## Task to complete
Rewrite the lines from the line with "Task: Open the 隐私声明 link" up to and including the line with "This screenshot has width=342, height=250." as a JSON list of strings, one string per line, leaving out any blank lines.

## Data records

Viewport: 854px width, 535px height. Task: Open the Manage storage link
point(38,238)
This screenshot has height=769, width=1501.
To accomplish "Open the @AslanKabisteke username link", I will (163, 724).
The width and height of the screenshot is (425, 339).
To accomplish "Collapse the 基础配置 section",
...
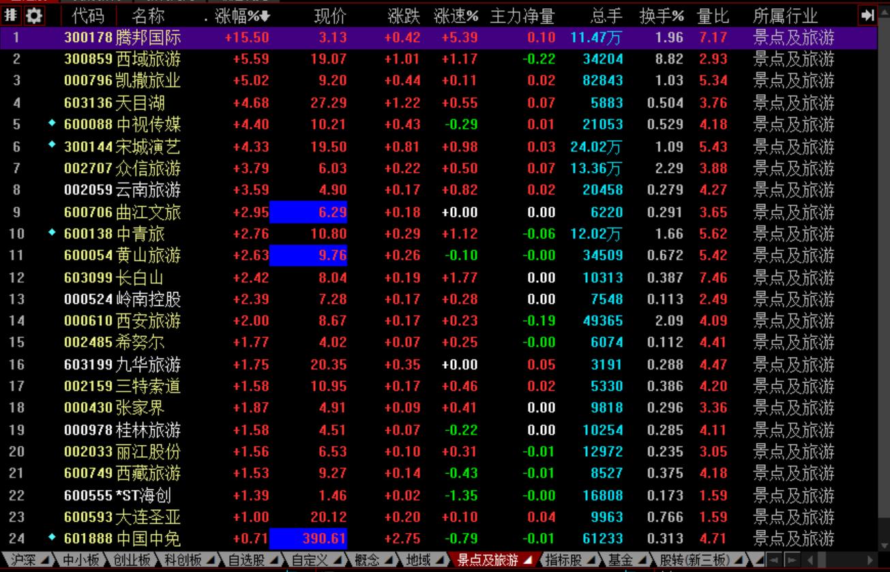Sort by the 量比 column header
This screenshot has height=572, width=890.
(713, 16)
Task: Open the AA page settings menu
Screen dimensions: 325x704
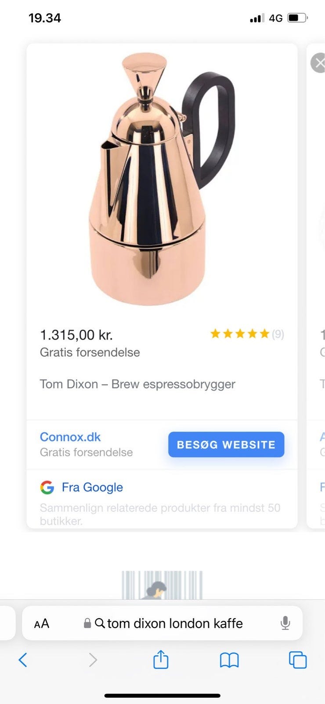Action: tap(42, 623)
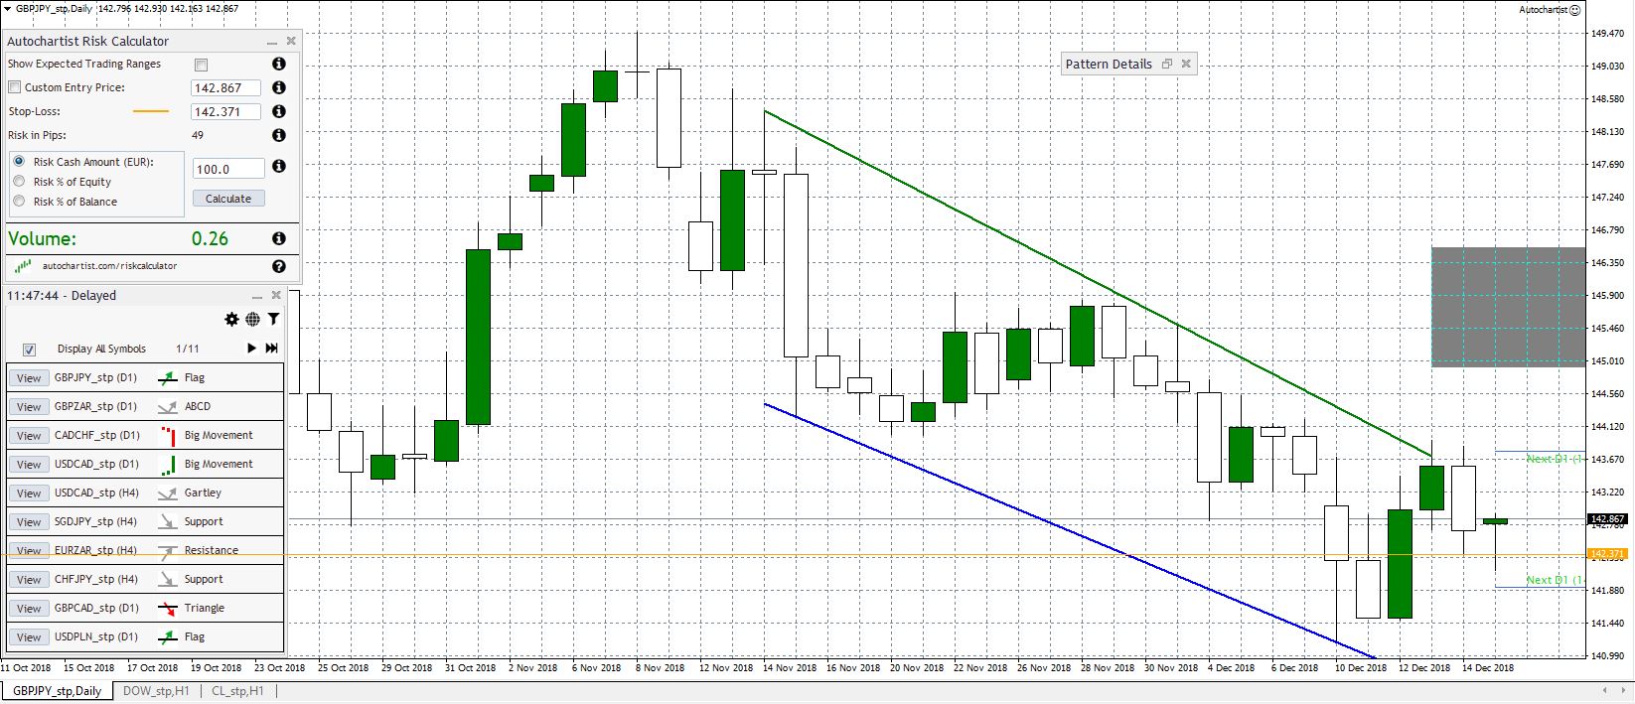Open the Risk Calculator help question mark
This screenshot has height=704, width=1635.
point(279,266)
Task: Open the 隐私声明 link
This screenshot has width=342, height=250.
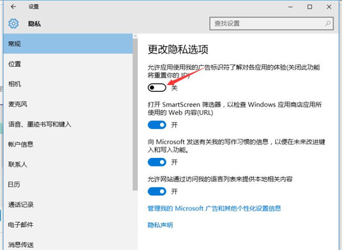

## Solution
[
  "Task: Open the 隐私声明 link",
  "This screenshot has width=342, height=250."
]